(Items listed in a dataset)

========

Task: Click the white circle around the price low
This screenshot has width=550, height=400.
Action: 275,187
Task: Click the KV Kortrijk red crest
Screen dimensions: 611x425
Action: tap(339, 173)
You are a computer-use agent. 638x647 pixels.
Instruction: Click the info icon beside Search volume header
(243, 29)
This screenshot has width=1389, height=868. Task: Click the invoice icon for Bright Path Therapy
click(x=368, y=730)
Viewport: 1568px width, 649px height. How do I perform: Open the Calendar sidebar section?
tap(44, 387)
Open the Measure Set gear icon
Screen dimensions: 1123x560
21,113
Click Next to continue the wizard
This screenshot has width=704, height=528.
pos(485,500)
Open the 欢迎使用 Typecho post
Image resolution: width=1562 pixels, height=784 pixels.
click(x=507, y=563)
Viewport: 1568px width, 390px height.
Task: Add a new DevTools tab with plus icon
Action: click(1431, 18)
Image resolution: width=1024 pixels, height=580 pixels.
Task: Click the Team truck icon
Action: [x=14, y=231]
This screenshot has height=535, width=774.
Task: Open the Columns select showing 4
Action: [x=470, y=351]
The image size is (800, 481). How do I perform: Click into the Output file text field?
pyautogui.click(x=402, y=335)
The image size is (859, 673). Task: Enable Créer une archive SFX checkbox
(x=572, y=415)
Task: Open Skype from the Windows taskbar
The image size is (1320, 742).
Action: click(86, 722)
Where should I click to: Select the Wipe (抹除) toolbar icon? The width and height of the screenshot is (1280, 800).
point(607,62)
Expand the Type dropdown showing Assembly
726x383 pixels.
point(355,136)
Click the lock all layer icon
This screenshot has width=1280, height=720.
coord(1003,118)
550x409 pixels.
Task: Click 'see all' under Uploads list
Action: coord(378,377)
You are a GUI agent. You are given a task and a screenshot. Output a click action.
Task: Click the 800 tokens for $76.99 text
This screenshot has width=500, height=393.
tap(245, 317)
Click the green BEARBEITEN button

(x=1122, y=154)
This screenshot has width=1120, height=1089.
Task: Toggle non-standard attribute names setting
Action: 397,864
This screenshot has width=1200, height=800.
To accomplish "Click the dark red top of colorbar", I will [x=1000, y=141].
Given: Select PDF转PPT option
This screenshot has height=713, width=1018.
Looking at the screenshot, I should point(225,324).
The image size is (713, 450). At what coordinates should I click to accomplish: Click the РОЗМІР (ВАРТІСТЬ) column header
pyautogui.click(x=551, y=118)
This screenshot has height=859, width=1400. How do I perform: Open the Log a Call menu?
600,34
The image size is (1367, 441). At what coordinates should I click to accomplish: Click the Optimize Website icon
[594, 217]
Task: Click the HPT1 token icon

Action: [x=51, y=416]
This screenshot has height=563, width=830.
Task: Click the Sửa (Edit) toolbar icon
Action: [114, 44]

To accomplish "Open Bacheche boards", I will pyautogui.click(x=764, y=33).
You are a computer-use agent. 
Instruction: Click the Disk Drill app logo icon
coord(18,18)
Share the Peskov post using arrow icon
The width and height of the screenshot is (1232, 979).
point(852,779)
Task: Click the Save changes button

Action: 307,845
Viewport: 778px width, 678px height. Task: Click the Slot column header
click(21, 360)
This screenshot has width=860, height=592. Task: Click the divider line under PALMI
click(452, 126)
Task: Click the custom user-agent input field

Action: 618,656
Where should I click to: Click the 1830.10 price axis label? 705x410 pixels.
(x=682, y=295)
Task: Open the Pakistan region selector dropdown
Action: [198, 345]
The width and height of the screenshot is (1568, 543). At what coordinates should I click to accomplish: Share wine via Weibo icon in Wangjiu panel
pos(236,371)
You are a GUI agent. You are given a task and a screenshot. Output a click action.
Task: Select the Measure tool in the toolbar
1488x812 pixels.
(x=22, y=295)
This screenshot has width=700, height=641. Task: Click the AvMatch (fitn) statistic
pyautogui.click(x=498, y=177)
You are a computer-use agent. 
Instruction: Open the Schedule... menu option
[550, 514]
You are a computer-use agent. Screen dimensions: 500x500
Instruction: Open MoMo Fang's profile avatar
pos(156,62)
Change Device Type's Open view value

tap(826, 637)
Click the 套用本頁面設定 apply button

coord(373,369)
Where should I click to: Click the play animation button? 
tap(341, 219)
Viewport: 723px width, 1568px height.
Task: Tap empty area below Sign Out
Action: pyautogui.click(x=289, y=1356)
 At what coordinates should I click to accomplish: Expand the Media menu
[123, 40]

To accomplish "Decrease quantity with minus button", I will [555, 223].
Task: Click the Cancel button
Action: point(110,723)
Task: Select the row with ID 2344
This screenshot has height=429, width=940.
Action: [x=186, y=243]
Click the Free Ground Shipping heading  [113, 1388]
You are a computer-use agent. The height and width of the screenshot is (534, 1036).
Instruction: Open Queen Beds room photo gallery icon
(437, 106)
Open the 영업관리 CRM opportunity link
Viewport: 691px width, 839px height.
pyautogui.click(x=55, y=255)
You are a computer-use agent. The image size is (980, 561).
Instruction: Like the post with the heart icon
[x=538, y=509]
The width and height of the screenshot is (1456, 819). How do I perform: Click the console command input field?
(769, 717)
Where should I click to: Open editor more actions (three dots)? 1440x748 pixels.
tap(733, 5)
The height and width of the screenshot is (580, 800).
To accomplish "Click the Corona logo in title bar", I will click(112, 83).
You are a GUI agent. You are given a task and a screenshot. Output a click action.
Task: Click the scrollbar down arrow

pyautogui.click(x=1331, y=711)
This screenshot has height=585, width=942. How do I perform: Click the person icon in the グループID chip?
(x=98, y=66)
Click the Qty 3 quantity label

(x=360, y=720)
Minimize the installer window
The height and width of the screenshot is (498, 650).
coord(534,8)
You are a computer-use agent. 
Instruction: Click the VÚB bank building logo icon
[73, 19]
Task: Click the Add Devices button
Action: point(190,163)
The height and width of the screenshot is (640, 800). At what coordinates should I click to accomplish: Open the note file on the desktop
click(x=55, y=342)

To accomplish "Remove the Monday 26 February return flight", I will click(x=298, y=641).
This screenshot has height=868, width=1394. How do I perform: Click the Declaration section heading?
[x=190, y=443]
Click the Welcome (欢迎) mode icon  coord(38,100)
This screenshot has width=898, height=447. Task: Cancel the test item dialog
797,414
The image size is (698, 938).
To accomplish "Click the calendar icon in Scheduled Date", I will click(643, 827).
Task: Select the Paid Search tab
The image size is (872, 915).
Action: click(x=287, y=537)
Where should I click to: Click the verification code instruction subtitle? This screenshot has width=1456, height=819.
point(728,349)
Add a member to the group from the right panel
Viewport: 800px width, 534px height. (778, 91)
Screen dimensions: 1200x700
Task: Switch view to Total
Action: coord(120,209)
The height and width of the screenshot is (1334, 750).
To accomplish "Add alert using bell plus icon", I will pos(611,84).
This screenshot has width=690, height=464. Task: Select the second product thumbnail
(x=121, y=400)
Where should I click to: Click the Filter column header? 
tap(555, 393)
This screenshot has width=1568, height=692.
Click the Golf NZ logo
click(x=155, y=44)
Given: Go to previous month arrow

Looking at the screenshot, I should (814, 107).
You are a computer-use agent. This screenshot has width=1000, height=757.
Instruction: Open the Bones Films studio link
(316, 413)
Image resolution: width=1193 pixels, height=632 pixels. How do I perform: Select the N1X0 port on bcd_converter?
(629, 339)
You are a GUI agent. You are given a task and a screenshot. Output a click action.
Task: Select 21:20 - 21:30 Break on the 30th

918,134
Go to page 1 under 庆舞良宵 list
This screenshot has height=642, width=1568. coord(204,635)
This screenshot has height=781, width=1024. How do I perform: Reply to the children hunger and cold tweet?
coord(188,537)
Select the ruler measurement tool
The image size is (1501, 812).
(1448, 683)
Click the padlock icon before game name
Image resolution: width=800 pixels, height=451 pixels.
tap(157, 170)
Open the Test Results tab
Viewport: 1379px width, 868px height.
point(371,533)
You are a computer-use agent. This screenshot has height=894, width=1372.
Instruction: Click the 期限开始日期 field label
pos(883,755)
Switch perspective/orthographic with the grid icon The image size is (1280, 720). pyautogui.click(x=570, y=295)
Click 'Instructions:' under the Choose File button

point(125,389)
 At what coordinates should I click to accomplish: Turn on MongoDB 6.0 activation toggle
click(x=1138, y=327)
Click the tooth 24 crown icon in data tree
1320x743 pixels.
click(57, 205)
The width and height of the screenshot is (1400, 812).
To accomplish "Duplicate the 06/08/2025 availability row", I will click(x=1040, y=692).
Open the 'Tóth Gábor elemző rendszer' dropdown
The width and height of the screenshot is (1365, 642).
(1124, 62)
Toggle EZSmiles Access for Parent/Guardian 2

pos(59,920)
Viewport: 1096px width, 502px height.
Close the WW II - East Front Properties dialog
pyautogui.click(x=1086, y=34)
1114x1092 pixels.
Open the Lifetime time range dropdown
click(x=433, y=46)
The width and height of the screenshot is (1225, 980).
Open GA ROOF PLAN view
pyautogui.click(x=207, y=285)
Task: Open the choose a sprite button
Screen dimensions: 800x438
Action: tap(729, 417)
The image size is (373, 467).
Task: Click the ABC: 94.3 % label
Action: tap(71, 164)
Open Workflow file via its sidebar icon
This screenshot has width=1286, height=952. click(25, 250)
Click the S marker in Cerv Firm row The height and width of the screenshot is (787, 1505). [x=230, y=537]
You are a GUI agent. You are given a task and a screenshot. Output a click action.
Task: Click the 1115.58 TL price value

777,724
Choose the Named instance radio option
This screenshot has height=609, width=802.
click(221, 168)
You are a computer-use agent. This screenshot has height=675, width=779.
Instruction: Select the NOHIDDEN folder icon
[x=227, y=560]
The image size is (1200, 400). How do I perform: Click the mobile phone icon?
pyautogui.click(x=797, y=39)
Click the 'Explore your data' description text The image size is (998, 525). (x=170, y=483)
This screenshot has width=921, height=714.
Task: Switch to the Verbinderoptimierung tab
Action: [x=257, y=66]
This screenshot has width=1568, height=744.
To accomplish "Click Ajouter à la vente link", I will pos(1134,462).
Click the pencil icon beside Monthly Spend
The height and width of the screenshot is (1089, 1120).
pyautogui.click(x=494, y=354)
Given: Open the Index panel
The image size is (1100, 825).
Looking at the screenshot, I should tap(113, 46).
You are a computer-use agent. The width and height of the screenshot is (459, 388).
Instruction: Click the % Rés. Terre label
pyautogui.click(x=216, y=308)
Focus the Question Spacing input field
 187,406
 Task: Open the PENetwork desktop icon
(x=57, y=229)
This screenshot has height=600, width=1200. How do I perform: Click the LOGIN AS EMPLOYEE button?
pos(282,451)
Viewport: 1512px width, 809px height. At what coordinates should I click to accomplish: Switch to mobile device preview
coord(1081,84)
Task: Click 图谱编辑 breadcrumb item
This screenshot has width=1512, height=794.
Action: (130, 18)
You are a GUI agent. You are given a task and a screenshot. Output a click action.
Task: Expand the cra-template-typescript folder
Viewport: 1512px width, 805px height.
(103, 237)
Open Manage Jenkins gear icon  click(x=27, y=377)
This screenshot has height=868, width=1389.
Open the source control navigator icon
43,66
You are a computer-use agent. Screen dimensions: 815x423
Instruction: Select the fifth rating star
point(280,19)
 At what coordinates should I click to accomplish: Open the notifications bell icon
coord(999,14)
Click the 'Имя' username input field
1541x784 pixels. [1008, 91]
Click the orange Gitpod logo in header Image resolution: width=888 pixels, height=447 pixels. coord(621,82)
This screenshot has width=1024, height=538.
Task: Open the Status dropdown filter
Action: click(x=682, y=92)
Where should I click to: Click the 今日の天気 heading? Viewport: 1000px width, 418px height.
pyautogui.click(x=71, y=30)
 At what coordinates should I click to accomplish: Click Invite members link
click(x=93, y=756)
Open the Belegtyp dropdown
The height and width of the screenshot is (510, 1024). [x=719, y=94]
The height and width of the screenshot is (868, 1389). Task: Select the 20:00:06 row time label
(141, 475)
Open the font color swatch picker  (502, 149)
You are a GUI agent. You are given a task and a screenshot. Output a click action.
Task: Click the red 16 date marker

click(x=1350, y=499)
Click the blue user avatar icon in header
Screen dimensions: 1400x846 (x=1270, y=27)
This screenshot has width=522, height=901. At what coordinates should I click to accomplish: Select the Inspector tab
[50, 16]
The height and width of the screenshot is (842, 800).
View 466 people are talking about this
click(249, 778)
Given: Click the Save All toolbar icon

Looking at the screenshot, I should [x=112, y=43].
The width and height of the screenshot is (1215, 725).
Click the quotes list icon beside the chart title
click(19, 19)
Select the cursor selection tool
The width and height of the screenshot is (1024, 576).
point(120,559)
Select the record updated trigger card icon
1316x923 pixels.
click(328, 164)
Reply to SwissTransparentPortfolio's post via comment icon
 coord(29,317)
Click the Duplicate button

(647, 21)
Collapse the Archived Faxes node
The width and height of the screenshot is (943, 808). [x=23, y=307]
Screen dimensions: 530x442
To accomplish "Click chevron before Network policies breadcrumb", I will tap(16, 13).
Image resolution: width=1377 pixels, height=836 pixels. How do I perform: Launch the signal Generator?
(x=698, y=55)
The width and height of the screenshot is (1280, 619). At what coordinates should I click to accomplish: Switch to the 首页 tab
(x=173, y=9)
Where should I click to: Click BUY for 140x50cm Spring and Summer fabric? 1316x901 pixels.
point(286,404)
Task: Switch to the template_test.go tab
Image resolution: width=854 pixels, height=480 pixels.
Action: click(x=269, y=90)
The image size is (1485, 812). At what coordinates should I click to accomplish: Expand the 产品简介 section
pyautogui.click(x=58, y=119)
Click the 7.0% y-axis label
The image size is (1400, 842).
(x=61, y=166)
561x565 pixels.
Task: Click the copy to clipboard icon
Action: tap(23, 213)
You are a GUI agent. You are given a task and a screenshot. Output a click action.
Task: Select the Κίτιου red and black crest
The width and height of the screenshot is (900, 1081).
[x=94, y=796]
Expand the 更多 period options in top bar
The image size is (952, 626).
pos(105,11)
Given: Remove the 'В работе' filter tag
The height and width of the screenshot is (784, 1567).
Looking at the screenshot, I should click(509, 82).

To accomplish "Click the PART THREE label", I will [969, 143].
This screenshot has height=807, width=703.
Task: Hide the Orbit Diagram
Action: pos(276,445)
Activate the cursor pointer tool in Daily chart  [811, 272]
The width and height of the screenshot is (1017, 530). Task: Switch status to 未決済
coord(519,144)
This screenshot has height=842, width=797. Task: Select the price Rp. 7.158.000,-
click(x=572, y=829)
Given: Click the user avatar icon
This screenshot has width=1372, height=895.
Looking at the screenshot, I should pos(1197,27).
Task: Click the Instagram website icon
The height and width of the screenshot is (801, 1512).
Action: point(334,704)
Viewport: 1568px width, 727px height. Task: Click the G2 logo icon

========

__What is needed__
Copy the records above word for word, starting at the line that contains "The width and height of the screenshot is (1568, 543)." and ending after the line that contains "pyautogui.click(x=498, y=177)".

__Answer for this exercise__
The width and height of the screenshot is (1568, 543). At what coordinates should I click to accomplish: Share wine via Weibo icon in Wangjiu panel
pos(236,371)
You are a GUI agent. You are given a task and a screenshot. Output a click action.
Task: Select the Measure tool in the toolbar
1488x812 pixels.
(x=22, y=295)
This screenshot has width=700, height=641. Task: Click the AvMatch (fitn) statistic
pyautogui.click(x=498, y=177)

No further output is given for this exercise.